*Disclaimer-This is a compensated post to promote DiscoverE.org, a website dedicated to introducing students, parents, and educators to engineering, engaging them in hands-on engineering experiences and making science and math relevant.*
There has been a growing concentration of media attention in regards to girls and their exposure to engineering, especially at an early age. As a mother of 2 sons and a daughter (my youngest), my home has an abundance of engineering/problem solving toys and activities. That said, I stepped back recently and evaluated what "we" owned and what "she" owned - I was a little disgusted with myself in that most of Corinne's mechanical and engineering exposure exists as hand-me-downs from her brothers. Aside from a few lego sets and building blocks, all of the really "cool" stuff was once owned by a BOY.

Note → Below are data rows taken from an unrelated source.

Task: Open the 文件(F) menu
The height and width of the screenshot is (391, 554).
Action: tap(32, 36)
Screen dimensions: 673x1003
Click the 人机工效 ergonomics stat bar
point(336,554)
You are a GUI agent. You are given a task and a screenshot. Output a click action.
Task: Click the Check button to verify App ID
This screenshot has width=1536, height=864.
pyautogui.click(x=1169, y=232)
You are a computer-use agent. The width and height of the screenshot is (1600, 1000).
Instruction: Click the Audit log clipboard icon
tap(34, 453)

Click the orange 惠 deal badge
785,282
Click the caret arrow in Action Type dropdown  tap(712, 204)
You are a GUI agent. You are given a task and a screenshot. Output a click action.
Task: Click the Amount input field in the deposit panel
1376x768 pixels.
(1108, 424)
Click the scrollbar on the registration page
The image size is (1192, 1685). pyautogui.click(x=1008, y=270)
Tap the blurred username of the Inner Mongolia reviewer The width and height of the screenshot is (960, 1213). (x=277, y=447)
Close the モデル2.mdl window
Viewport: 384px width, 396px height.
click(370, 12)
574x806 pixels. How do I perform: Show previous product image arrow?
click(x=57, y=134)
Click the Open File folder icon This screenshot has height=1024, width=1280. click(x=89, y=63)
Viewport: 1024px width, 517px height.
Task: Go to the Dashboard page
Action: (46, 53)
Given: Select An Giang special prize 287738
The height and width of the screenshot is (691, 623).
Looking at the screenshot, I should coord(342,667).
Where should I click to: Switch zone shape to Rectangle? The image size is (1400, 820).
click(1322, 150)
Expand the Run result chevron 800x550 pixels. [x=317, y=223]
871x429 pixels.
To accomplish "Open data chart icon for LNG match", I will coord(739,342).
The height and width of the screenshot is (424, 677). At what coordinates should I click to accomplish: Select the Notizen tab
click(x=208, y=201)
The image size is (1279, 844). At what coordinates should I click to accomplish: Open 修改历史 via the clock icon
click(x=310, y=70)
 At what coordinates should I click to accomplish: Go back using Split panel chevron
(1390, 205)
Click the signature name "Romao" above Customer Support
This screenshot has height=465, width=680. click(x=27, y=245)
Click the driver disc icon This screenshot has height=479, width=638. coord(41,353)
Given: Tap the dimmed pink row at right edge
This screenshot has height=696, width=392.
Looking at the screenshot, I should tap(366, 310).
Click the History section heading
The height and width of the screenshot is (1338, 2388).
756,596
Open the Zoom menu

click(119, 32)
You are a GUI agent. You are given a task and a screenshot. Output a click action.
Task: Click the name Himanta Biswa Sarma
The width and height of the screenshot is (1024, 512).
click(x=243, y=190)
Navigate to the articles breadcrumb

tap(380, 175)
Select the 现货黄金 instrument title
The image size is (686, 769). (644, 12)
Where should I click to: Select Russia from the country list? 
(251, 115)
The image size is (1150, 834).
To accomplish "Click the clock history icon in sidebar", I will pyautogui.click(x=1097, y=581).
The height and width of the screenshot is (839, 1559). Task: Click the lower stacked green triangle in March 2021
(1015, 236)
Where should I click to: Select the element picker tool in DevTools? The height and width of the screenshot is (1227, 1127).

There is nothing wrong with hand-me-downs! I know this; you know this. Second-hand toys are a staple of life and I could not exist without them. What does this say to my daughter, though? Have I unknowingly assisted the world in perpetuating the idea that women are not equipped to handle the fields of engineering?
Enough! Enough of that. My girl is brilliant and creative and loves to build everything from elaborate blanket forts to a "zip line" in the backyard. She has just as much talent and interest in the processes of building and problem-solving as her brothers do and should always be exposed to as many hands-on activities as they are!
When I was contacted to promote DiscoverE.org , I jumped at the chance. not only because I needed a kick in the pants to be MORE "Hands on" with my children's engineering exposure, but also because I homeschool and the DiscoverE site and Facebook page has fantastic resources for engineering activities and videos. In fact, I just spent half an hour with my daughter on some of the links their site provided. We built a parachute that could withstand the rigors of a Mars entry but would also fit into the minimal volume of the canister that is provided on the spacecraft. We assigned work projects to scientists of different abilities and discussed what the words "computer, supercomputer, and grid" meant. We had fun playing games that are designed for KIDS and she learned, once again, that she is capable and smart; she is able to be anything she puts her mind to.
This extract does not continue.